There are couple of things I might have done differently, but that doesn't mean your way is wrong. All in all, it looks good.

Just one thing to say. You shouldn't do "SELECT * FROM...". You should define the fields that you want to return.

[Curtis Rutland]

Another simple suggestion is to move your declaration of your disposables into the Using statement. So instead of this:

SomeDisposable disposable = new SomeDisposable()
using(disposable) {
    
}

use this:

using(SomeDisposable disposable = new SomeDisposable()) {
    
}

The difference is minor, but it creates the variable inside the scope of the using block, instead of outside. That way, you can't even try to use it once it's disposed. It's considered a best practice to only use using blocks for what you create inside them.

[The Architect 2.0]

hm, when I was using SQLCE, I was using LINQ-to-SQL rather than writing plain SQL.

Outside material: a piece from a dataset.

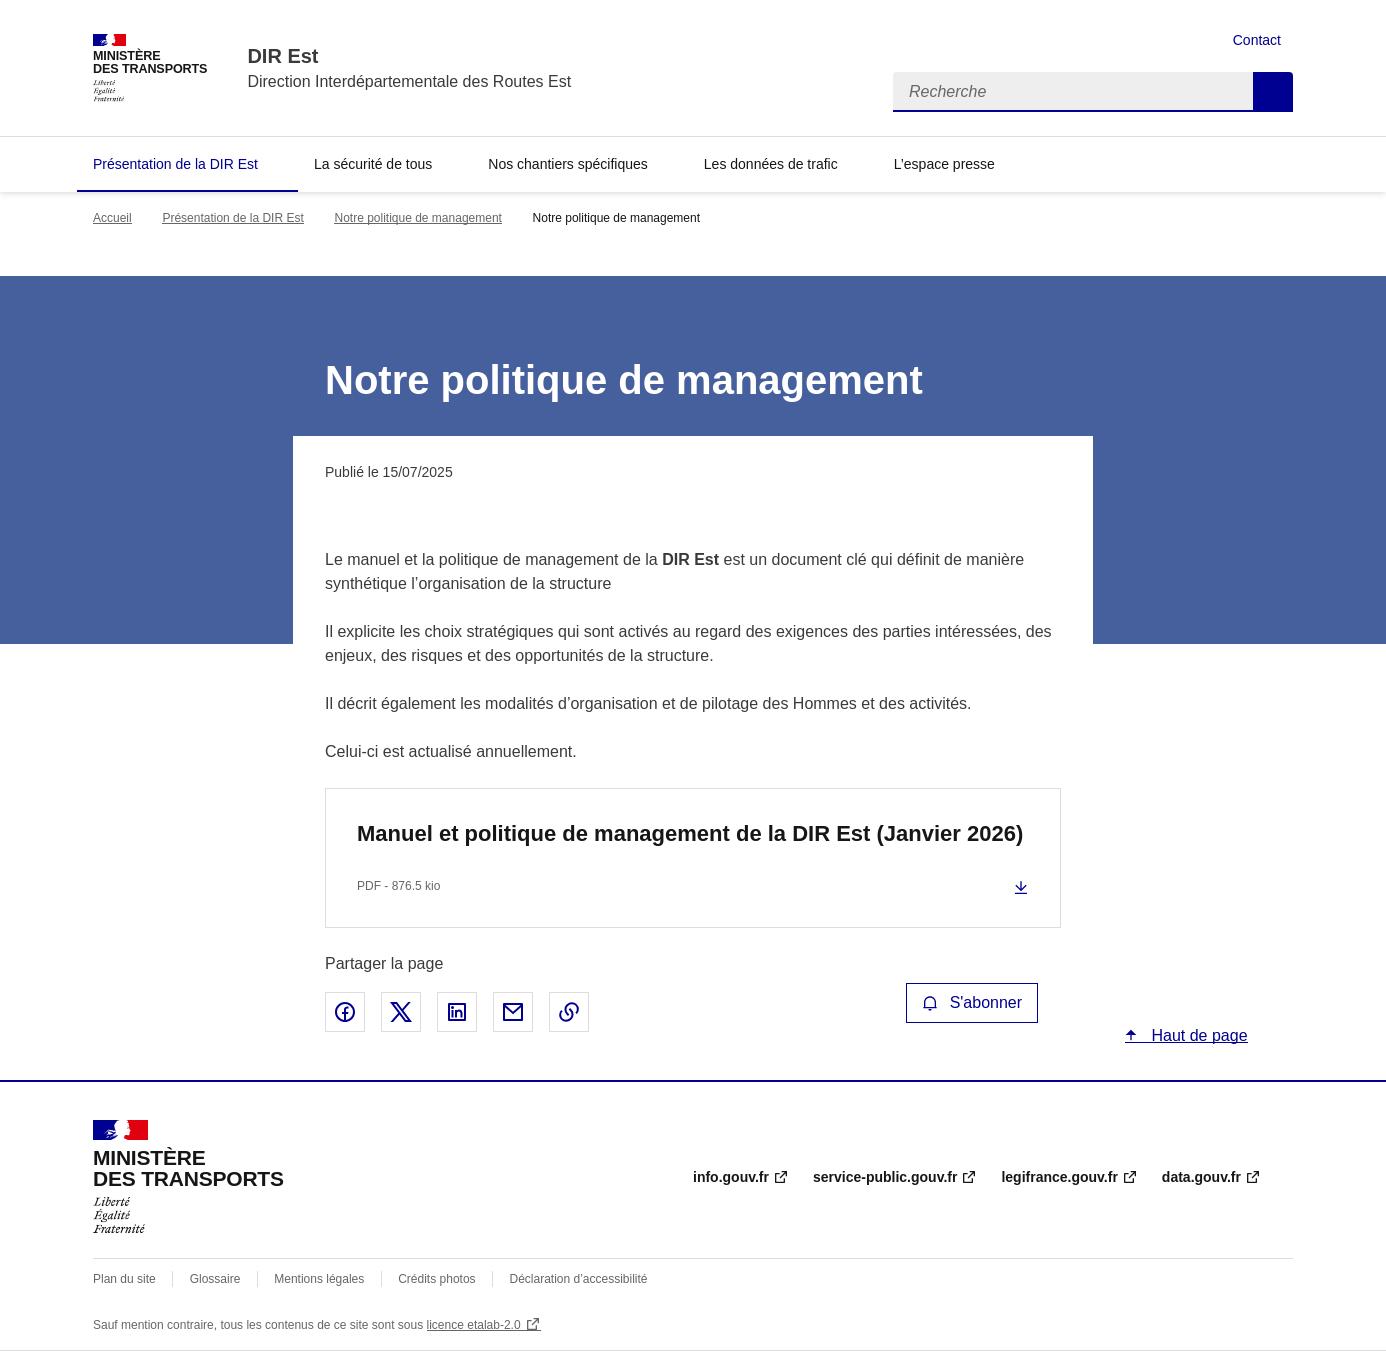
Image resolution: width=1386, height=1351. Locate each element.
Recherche (1273, 92)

any reason why plain SQL would be better? The only thing I could see was it took a *little* while to generate the classes(a couple of minutes roughly); maybe SQL has potential to be optimized better?

[eclipsed4utoo]

It's a trade-off between inline SQL and L2S. Inline SQL can be better optimized, depending on the query. L2S is easier to write code with, but sometimes, can create horrible queries and hurt performance.

You could argue that neither way is "better".